Speaking in the National assembly last week, Energy and Power Development minister Simon Khaya Moyo said: “ZETDC is currently pursuing a scheme that involves contributions by beneficiaries of the network.”
“These schemes take time to produce results as communities must buy into them first and then start making contributions in cash or materials. Please note that in the past, such projects were funded by grants and loans that have been difficult to secure lately,” he said.
Khaya moyo added “there are a lot of reticulation and electrification projects countrywide which are at various stages of construction that are being affected by resource constraints”.
“The rate of electrification countrywide is being affected by the availability of financial resources.
“The material, especially conductors and transformers, that had been procured for network expansion have had to be used to restore electricity supplies to areas affected by vandalism,” he said.
“Vandalism of lines and transformers has recently increased and the ZETDC is battling to maintain electricity supplies to existing customers,” he added.
“Not only is vandalism a dastardly drain, but it is a serious drain on resources which could have been used in areas which are currently not serviced with electricity.
“Equally, it is difficult to plan because no sooner is power equipment installed than it is vandalised and thus needs to be replaced. Alarmingly, Speaker, it is replaced and soon after it is vandalised yet again, thereby setting in motion a vicious circle.”
“Efforts are being made by ZETDC to procure materials to complete current projects (work in progress) and then to expand the network into new areas.”
He further said: “We are faced with financial resource problems and of course transformers as the member has asked in his supplementary budget are not manufactured here.

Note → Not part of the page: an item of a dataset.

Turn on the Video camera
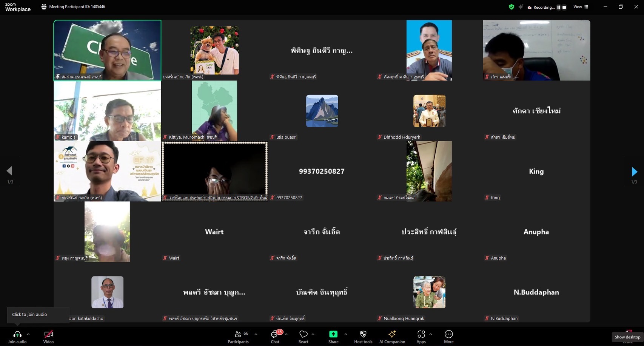This screenshot has width=644, height=346. coord(48,334)
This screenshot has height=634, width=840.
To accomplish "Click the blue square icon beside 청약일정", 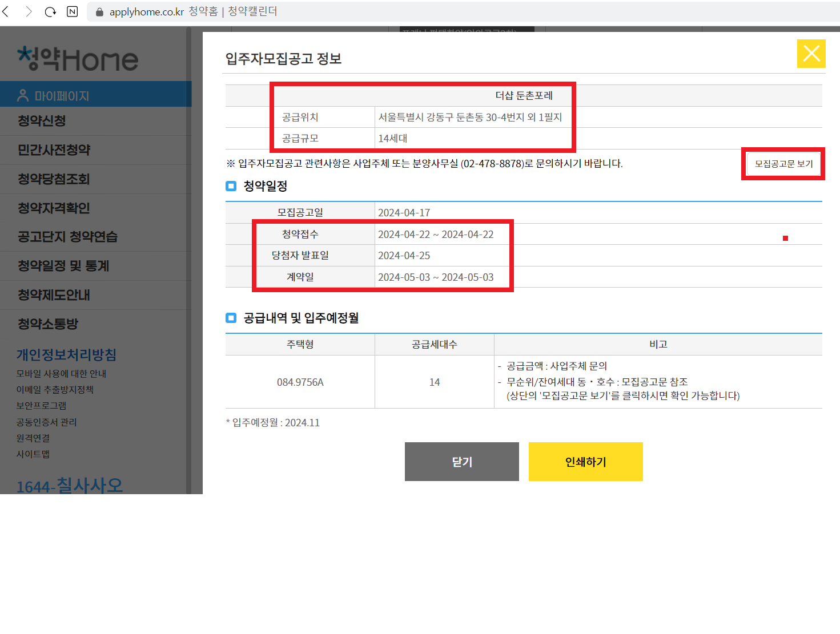I will (x=231, y=185).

“If they are, very few are, but we have to import the raw materials for those transformers, which raw materials are in short supply.
“On the importation; we have already done that for transformers.
“I am aware that those companies which won the tender to import them are struggling also with foreign currency problems as I speak but they are doing their best to bring them.
“This is why I say in we are encouraging those who can bring them on their own, we can compensate them and this is the scheme we are working on as well.”